Document passage:
= = = = = = =
SG: Oh how wonderful to be able to store images, scents and energy like that. I love the idea of storing an energy for a story. In this last question we return to place, and specifically, landscape. In many of the stories, the sea has a wonderful healing power and the land is stifling. In “The Bamboo Furnace”, the siblings return to “their sorrowful Eden”, literally battered and bruised by places they have lived in, and in “Astragàl” the emotions at Luna’s disappearance echoed by the view out the window (reminiscent of Hitchcock, I thought) –  “He looked up in a rage at the first folds of the peak and the summit in a crust of white pleats”. Can you tell us a little about the importance of the landscape in your stories?

CMN: For me landscape is a vital part of the story, often a character itself. In the opening story, “Adieu, Mon Doux Rivage”, the sea is a balm that unblocks the wounded voice of a Japanese soprano, while soothing the pain of the narrator whose partnership may be tapering to a close. The two mountain stories – “Astragàl” and “The Kingdom of Fassa” – were written to express our belittlement before the cruel alpine environment. In a world where many of our emotions and thoughts are responses to what we read online, it is almost refreshing to feel the plain power of nature, the dramatic simplicity of an accident, or the course of the seasons and the futility of man’s efforts to tame these forces. Like everyone, I am gravely concerned by global warming and the changes I already see locally (I live in the Veneto countryside, close to the Dolomites), so these stories are an attempt to record and value these places.
= = = = = = =
[Items in a dataset]

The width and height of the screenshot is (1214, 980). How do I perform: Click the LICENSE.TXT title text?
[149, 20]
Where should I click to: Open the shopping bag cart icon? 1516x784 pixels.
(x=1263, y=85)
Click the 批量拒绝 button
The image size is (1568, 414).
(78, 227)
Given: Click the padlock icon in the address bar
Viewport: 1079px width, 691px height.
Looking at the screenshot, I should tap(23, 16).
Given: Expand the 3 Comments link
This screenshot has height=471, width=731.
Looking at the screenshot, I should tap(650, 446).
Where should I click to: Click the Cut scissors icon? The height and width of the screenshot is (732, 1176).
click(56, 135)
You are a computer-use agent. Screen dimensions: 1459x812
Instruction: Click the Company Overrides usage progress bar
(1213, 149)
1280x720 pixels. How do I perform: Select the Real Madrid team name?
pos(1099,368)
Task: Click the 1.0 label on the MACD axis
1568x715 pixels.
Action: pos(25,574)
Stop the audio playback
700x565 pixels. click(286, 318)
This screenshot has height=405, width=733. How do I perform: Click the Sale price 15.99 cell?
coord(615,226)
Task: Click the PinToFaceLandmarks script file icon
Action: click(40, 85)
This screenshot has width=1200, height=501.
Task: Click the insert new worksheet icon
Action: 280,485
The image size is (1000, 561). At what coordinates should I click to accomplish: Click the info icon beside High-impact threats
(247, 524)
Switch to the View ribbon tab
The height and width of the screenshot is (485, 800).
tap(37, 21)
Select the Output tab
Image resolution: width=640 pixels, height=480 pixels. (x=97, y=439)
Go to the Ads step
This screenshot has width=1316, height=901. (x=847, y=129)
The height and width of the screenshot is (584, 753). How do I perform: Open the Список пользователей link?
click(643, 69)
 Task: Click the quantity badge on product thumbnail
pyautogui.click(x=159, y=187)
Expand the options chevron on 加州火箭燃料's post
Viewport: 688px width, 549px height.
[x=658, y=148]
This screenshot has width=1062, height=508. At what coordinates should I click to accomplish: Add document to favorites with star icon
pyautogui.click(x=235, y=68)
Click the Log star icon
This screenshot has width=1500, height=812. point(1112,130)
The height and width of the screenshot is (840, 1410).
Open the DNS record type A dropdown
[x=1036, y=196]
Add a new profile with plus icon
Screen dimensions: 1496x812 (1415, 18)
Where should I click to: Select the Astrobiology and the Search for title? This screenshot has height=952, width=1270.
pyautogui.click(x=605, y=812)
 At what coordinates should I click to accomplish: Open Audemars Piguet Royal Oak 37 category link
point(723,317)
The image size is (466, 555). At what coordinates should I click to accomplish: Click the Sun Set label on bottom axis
= = = = = = =
Required work:
a) In the interview, where does the author say they live?
b) Extract the passage of the interview that starts at "SG: Oh how wonderful" and ends at "in your stories?".
The data stands apart from the interview.

The results:
a) In the Veneto countryside, close to the Dolomites.

b)
SG: Oh how wonderful to be able to store images, scents and energy like that. I love the idea of storing an energy for a story. In this last question we return to place, and specifically, landscape. In many of the stories, the sea has a wonderful healing power and the land is stifling. In “The Bamboo Furnace”, the siblings return to “their sorrowful Eden”, literally battered and bruised by places they have lived in, and in “Astragàl” the emotions at Luna’s disappearance echoed by the view out the window (reminiscent of Hitchcock, I thought) –  “He looked up in a rage at the first folds of the peak and the summit in a crust of white pleats”. Can you tell us a little about the importance of the landscape in your stories?